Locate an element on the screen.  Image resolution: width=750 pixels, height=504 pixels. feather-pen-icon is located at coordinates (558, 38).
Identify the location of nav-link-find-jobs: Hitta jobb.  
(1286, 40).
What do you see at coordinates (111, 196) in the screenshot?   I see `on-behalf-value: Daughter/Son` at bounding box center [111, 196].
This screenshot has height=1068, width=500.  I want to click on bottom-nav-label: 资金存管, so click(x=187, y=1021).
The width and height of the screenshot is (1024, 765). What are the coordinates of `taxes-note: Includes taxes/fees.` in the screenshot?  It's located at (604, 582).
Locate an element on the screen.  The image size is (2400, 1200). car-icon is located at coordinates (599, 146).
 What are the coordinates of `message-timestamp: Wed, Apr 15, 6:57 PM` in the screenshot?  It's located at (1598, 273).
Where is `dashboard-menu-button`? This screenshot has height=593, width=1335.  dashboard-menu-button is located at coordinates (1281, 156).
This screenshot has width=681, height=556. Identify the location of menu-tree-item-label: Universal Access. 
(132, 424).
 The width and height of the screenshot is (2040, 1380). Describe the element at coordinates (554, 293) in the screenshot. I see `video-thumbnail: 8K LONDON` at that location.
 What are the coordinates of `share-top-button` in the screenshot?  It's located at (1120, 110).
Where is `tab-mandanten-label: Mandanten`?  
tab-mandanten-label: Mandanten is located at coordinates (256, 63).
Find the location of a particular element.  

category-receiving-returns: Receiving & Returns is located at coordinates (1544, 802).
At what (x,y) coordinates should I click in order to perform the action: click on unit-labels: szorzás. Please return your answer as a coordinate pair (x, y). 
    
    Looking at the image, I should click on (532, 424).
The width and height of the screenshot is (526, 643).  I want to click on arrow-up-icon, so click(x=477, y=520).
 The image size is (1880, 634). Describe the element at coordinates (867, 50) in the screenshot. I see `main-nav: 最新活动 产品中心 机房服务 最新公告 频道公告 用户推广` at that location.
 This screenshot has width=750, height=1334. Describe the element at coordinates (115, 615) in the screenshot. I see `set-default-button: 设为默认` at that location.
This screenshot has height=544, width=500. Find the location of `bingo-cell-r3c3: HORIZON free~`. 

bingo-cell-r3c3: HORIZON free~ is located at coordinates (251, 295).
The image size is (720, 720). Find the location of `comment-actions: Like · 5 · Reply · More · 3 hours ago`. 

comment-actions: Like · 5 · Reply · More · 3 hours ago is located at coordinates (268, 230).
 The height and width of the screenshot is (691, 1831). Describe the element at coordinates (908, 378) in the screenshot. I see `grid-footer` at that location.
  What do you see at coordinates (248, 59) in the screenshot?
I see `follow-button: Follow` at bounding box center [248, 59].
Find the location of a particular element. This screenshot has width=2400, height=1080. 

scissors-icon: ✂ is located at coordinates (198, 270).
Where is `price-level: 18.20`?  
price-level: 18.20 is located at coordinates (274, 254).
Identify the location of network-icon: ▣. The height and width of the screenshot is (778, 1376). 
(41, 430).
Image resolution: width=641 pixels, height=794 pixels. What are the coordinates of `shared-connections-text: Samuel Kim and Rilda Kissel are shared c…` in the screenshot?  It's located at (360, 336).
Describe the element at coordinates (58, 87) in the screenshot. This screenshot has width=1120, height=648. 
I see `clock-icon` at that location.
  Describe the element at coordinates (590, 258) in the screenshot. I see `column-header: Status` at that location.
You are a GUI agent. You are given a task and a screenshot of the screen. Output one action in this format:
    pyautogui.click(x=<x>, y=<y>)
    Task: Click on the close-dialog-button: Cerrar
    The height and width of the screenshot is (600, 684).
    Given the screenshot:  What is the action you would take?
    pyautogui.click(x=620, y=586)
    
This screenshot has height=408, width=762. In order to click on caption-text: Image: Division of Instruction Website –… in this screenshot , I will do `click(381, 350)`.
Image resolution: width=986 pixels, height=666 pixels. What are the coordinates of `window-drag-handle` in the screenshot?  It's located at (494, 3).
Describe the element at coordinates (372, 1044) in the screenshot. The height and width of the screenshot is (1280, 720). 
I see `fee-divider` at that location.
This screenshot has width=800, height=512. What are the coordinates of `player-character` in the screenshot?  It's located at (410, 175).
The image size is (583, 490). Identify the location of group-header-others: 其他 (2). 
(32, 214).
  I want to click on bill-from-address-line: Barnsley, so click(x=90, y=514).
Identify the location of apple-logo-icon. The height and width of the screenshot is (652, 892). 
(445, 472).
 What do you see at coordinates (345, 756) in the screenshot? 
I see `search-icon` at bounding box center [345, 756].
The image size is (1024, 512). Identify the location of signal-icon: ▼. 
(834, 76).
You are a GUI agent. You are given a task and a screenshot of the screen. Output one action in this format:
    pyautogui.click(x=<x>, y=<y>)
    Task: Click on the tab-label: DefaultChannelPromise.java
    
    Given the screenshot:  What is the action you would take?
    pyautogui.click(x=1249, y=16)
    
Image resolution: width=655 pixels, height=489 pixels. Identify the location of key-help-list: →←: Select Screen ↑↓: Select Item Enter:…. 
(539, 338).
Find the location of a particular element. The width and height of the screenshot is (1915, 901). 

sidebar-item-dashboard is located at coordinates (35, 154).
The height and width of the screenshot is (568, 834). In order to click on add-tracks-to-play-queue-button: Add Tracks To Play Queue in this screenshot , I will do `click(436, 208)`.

***

#### Requirement:
Rewrite the listing above as a JSON list of strings, one per line and blank lines omitted, from the line with "Identify the location of nav-link-find-jobs: Hitta" up to and including the line with "This screenshot has height=1068, width=500.".

#### Solution to this task:
[
  "Identify the location of nav-link-find-jobs: Hitta jobb.  ",
  "(1286, 40).",
  "What do you see at coordinates (111, 196) in the screenshot?   I see `on-behalf-value: Daughter/Son` at bounding box center [111, 196].",
  "This screenshot has height=1068, width=500.  I want to click on bottom-nav-label: 资金存管, so click(x=187, y=1021)."
]